Salami and Blue Cheese Biscuits: Perfect for leftover odds and ends
Then I saw Giada de Laurentiss make these biscuits and DING - I knew I had to make them as I had ALL the ingredients. They come together really easily and taste great. Eating them warm with a bit of butter and strawberry jam - it's like the ultimate delicious breakfast.
It is easiest if you have a food processor, but feel free to make them using two forks and cutting up the butter in the flour, or use a traditional pastry cutter to make it happen. I also just rolled it out and cut some cute squares out of the dough as I didn't want to fuss with a cookie cutter. I think they look even more cute this way anyways. (Or so I tell myself.)
So if you've got some leftovers - just throw it into some biscuits. I think these would be equally delicious with some parmesan and prosciutto, some ham and cheddar, or some pepper jack and ham. All great combinations...and all goes to show you that leftover ingredients can be absolutely SPECTACULAR.
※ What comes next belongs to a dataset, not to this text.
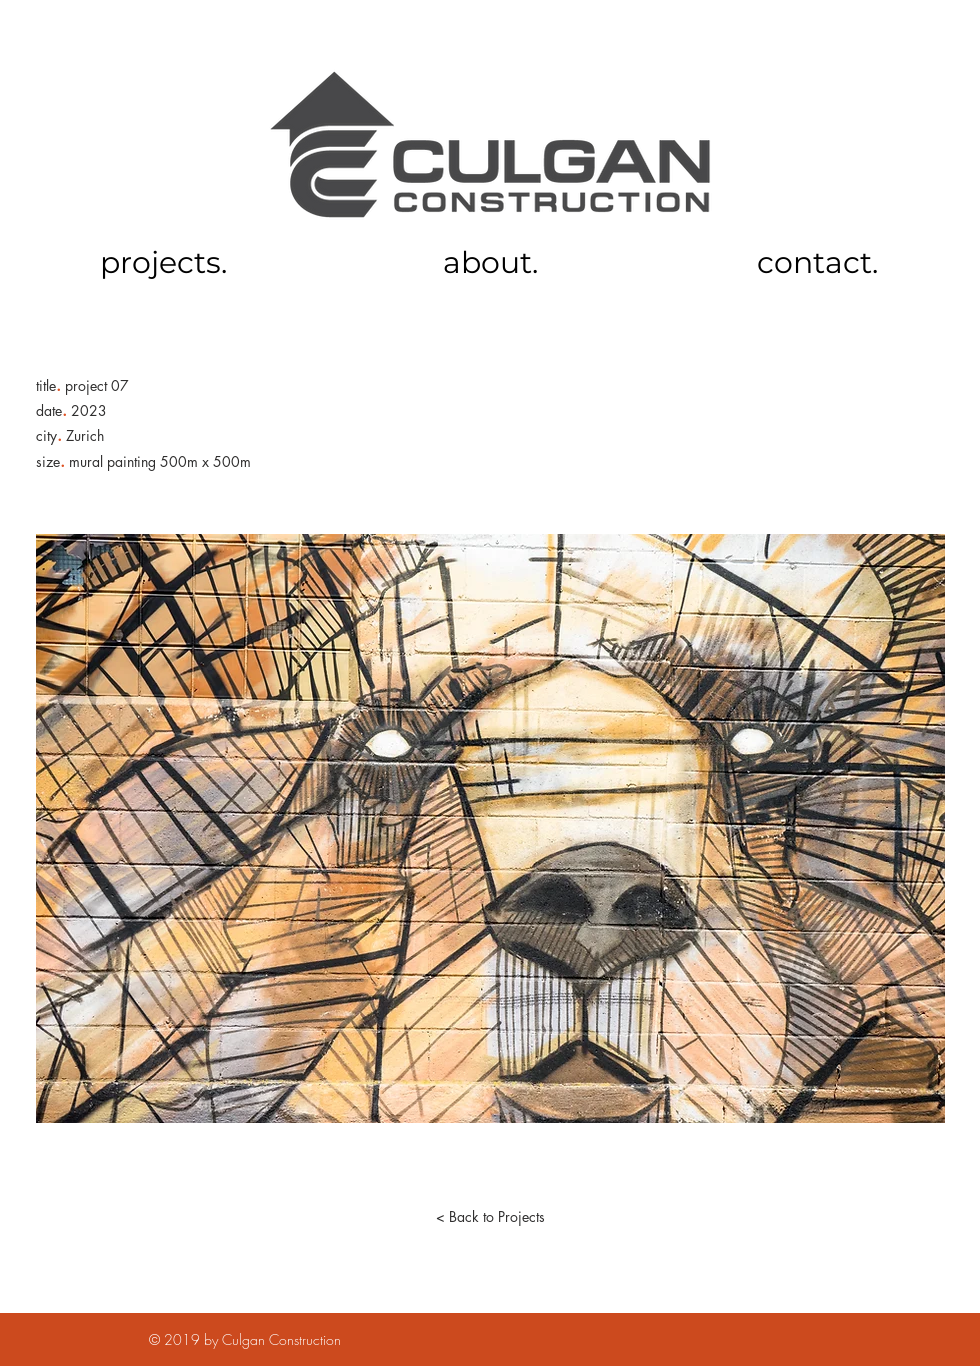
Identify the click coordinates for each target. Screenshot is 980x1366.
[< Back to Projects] (490, 1217)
Salami and Blue Cheese Biscuits (adapted from a recipe by Giada de Laurentiis)
(Makes about 40 2-inch biscuits)
Ingredients
2 cups all-purpose flour, plus extra for dusting
1 tablespoon baking powder
1 teaspoon baking soda
1 teaspoon kosher salt
6 tablespoons cold butter, cut into small pieces
3/4 cup buttermilk
1/2 cup finely diced salami
1/4 cup crumbled blue cheese (Gorgonzola or whatever you have)
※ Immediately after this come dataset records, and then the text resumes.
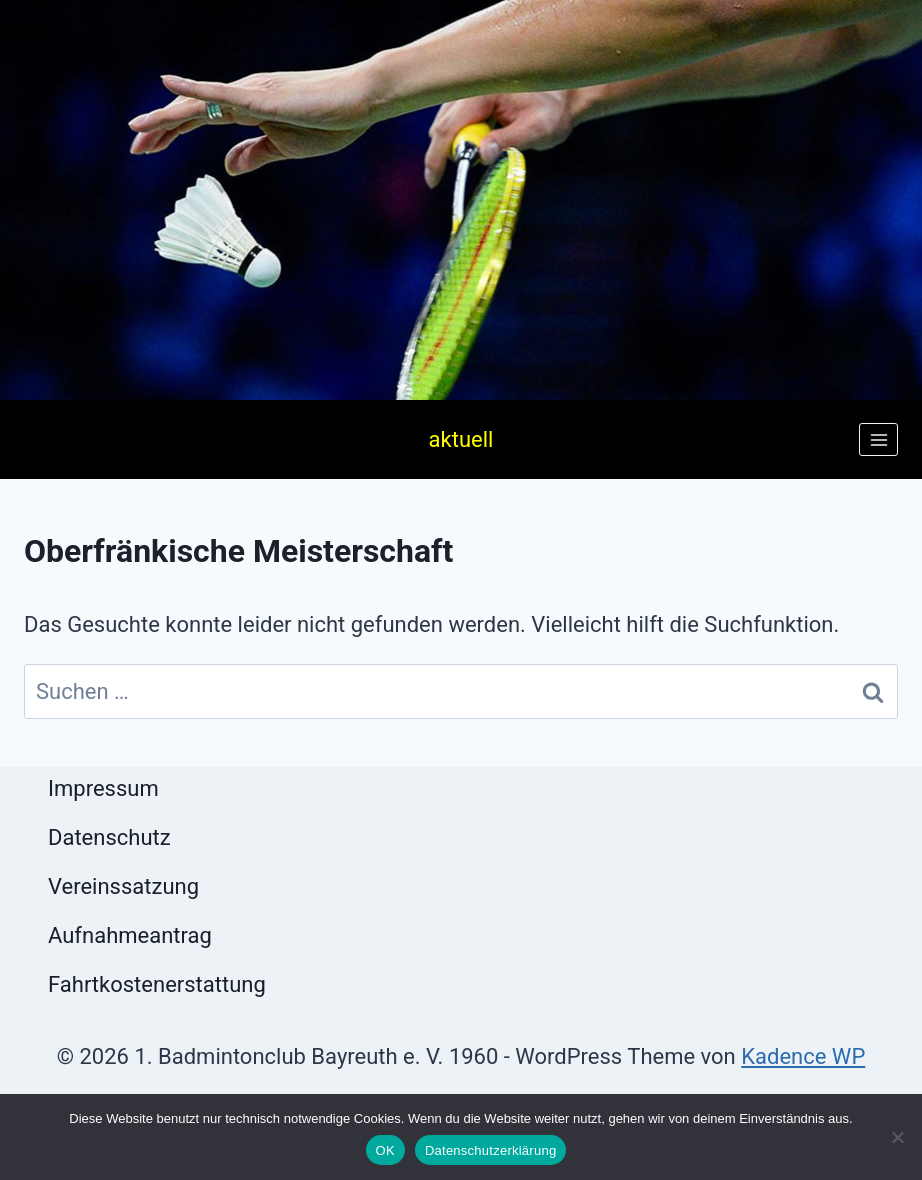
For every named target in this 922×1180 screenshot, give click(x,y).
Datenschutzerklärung (490, 1150)
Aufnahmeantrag (130, 935)
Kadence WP (803, 1056)
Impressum (103, 788)
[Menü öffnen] (878, 439)
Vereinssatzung (123, 886)
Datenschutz (109, 837)
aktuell (461, 439)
DirectionsPreheat the oven to 425 degrees F.
In a food processor combine the flour, baking powder, baking soda, and salt. Pulse 2 to 3 times until mixed. Add the butter and pulse until the mixture resembles coarse meal. If you do not have a food processor, in a large mixing bowl, add the butter and then using a two forks work the butter into the flour until you have a nice crumbly mixture.
Transfer the biscuit mixture to a medium bowl. Add the buttermilk, salami, and Gorgonzola. Stir until the mixture forms a ball. Turn the mixture out on a floured surface. Roll to 1/2-inch thick. Cut into 2 inch squares. Place onto baking sheets with enough space in between.
Bake until golden, about 8 to 10 minutes. Serve with strawberry or raspberry jam.